At 4.40am on Tuesday morning I got up and went downstairs to check on the animals. We had decided to let the cats spend the night outdoors as they prefer to do in the warmer months. The poor things are supposed to be confined to barracks for three weeks after the move, to ensure that they don't run away in a vain attempt to go "home", so we thought they might as well enjoy one more night on the tiles. Thankfully they turned up on time in the morning. As so often seems to happen, it is the mess-up you don't expect that actually gets you. I opened the door to the spare room, where the gerbils were, and saw something scuttle with lightning speed across the floor tiles. On closer inspection it turned out that the gerbils, who had apparently been quite happy in their travel tank for the previous five days, had chosen the night before we travelled to chew a hole in the side and escape. I captured them both, returned them to the tank and plugged the hole with their water bottle as a temporary measure, but it was clear that they would soon work it free and make their escape again. This was something of a facer since the house was almost empty, leaving little with which to improvise a new carrier, and it was much too early in the day to find an open pet shop. We were due to check in at Dunkirk at 9am. Carrying the gerbils loose or in an insecure carrier was not an option - if they got into the cats' carriers they would be eaten, and worse, if they were loose in the car there was always the chance they might take it into their furry little heads to chew through the brake cables or something. Gerbils are Olympic standard chewers. Eventually I put them both into a bucket full of gerbil bedding and put the cage lid on top. It didn't fit so it had to be weighted down with a book. They travelled all the way from Tervuren to Perthshire in it. I am still amazed it worked and that they didn't manage to get out. Given a little longer I am sure they would have found a way...
Meanwhile hubs was doing a good impression of Death Warmed Up; he slept through the sections which I drove, and whilst he was driving I dared not sleep in case he suddenly keeled over at the wheel or something. This was slightly unnerving since I had only driven once in the UK since 2001, and that was a short distance between two villages in Devon last November. Thankfully most of it was motorway so I didn't have to remind myself which way the Brits go round roundabouts.
The entire trip from door to door took 17 hours. When we were planning the move, the time of year was not a consideration which entered my head, but I am grateful we did it in June because it was light the entire way. I should not have cared to weave my way along the last of those endless roads in darkness.
The children coped with the journey fairly well thanks to the Miracle of iPod Touch. We blew all our birthday iPod vouchers downloading films and TV shows; when the iPods ran out of charge I recharged them from my MacBook, and thus we managed to limp through the entire 17 hours without ever running out of media.
◇ ◇ ◇ ◇ ◇
Set problem A: According to the moving account, how long did the entire trip take from door to door?
Set problem B: Reproduce the moving account starting at "The entire trip" and ending at "roads in darkness.", renaming "June" as "July".
Rely solely on the moving account.

Material provided:
◇ ◇ ◇ ◇ ◇
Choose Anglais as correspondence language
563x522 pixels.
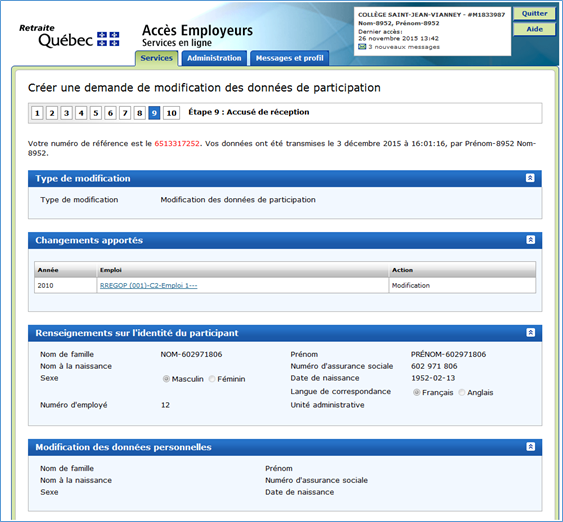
◇ ◇ ◇ ◇ ◇
Complete response A: 17 hours.

Complete response B:
The entire trip from door to door took 17 hours. When we were planning the move, the time of year was not a consideration which entered my head, but I am grateful we did it in July because it was light the entire way. I should not have cared to weave my way along the last of those endless roads in darkness.